Welcome to the club. Writer's block has been around as long as writing, and it happens to the best writers in the world. It's not fatal or permanent, though it usually feels that way. No need to panic, it usually passes quickly on its own.Breaking the Block
If you don't feel like waiting, there are several time-tested cures. Here are a few favorites for jump-starting a stalled song:
Take a break. Sometimes your brain overloads and needs to cool down. Go get something to drink, have a snack, take a walk. Don't even think about the song while you're taking a break. That's why it's called a break!
Look for corners. Have you painted yourself into a corner? Killing off your hero halfway through can make things anticlimactic. Maybe he should die in the last verse. This cure works especially well after taking a break first.
Switch gears. Stuck on lyrics? Work on the melody. Can't get the beat right? Get back to the lyrics.
Make a move. Work on a different part of the song. Chorus trouble? Skip down to the bridge. Can't get the second line of the verse quite right? Write the third line, then come back. If you have several trouble spots, try working on each one for ten minutes and then switching to a different part when time's up.
Mix it up. Rearrange the words in the line you're trying to write or rearrange the lines in that particular section of the song. You may even want to try switching the order of the verses, starting with the chorus or moving the bridge to a different spot. If it doesn't work out, you can always put things back where they were.

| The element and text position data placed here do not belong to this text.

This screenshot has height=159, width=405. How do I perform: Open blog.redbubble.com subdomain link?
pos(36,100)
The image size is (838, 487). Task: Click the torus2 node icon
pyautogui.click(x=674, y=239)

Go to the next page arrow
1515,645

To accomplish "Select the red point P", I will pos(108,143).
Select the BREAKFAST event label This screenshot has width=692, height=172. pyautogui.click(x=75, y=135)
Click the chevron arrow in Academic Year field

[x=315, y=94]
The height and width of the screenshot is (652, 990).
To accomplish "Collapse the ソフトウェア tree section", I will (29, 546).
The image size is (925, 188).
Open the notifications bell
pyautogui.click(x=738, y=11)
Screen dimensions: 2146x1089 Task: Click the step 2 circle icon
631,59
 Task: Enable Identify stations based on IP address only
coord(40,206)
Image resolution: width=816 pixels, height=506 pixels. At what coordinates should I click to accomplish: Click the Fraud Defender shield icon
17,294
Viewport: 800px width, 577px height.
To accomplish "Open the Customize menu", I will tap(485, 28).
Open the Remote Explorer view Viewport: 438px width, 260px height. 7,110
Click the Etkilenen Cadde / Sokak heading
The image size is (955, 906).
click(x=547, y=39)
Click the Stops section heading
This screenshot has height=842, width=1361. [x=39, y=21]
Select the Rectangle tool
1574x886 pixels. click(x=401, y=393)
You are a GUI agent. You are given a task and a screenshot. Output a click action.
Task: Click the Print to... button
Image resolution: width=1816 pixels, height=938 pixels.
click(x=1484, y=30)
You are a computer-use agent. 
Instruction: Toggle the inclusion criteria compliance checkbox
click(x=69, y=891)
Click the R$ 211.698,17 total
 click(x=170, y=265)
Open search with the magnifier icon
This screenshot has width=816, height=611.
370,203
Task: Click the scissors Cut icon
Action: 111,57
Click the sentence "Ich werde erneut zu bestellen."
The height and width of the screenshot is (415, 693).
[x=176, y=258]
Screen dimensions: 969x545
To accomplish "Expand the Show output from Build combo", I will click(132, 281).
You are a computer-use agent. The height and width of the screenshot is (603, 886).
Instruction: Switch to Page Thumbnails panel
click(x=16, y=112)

If you have a problem with the rhymes, look for other options. Ending a line with “orange” makes it awfully difficult to rhyme. Maybe “banana” would work better. Sometimes even a good rhyme word that fits into the song isn't the right word to use. Looking for some other options certainly won't hurt and might just solve your problem.
Whatever approach you take, keep in mind that the writer's block will pass, and you are just going to have to keep going until you get back into the flow of things.